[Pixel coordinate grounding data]
<<<<

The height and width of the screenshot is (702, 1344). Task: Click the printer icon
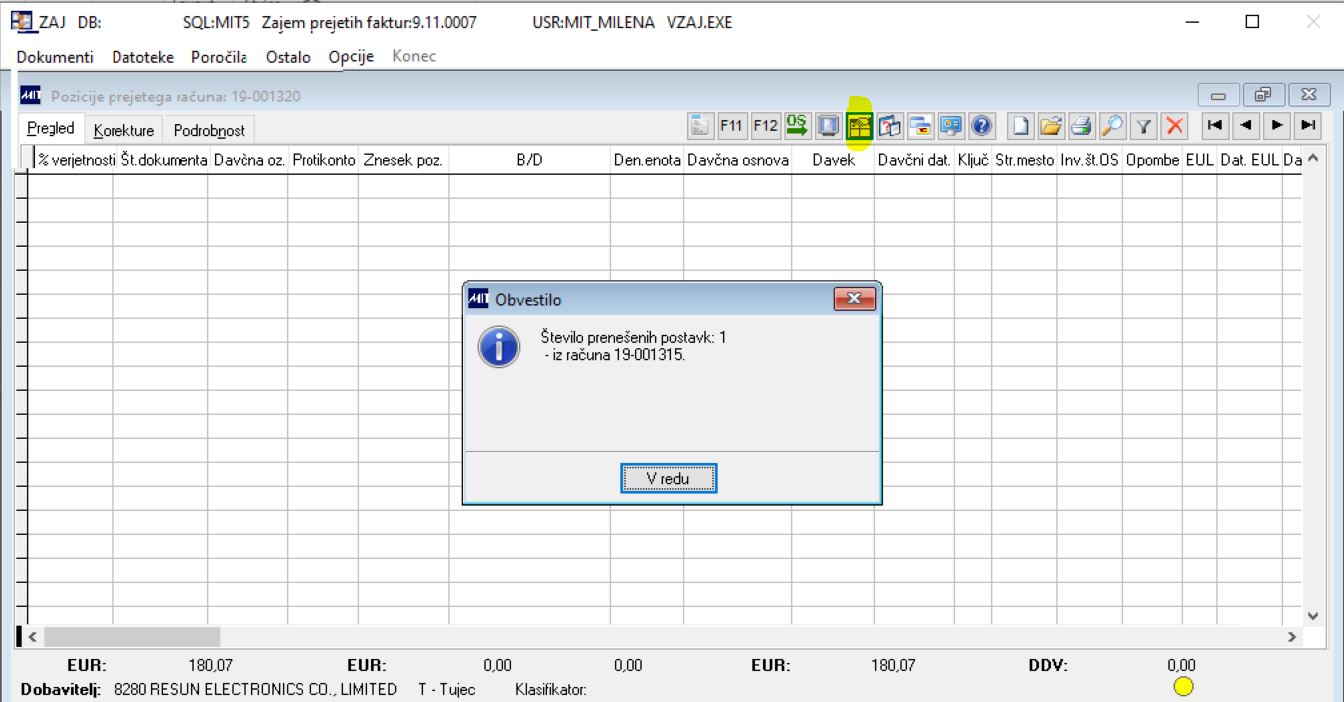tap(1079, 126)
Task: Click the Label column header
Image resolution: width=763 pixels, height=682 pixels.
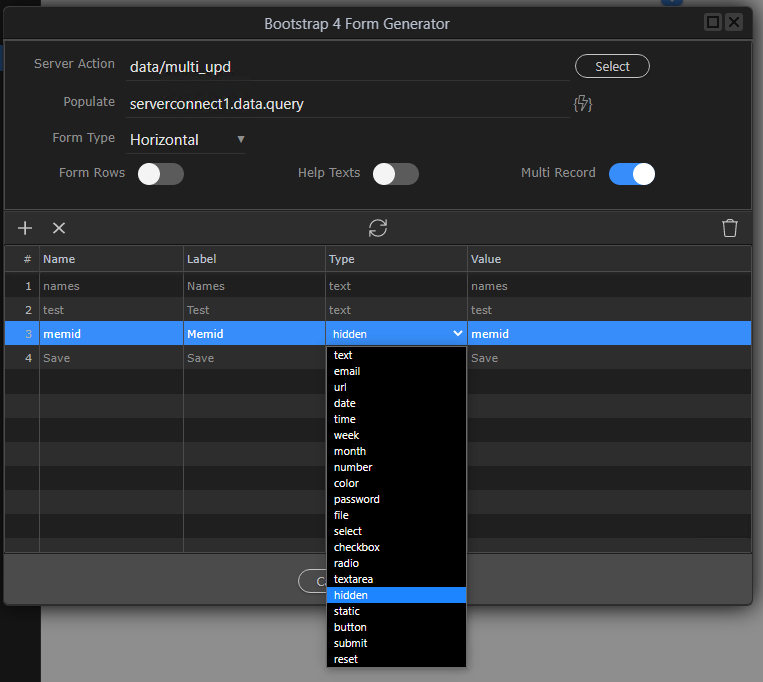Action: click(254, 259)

>>>>

▸ What to do
Reproduce each record above by retyping it exactly; omit all images.

▸ Answer to this problem
The height and width of the screenshot is (702, 1344). Task: Click the printer icon
tap(1079, 126)
Task: Click the Label column header
Image resolution: width=763 pixels, height=682 pixels.
Action: click(254, 259)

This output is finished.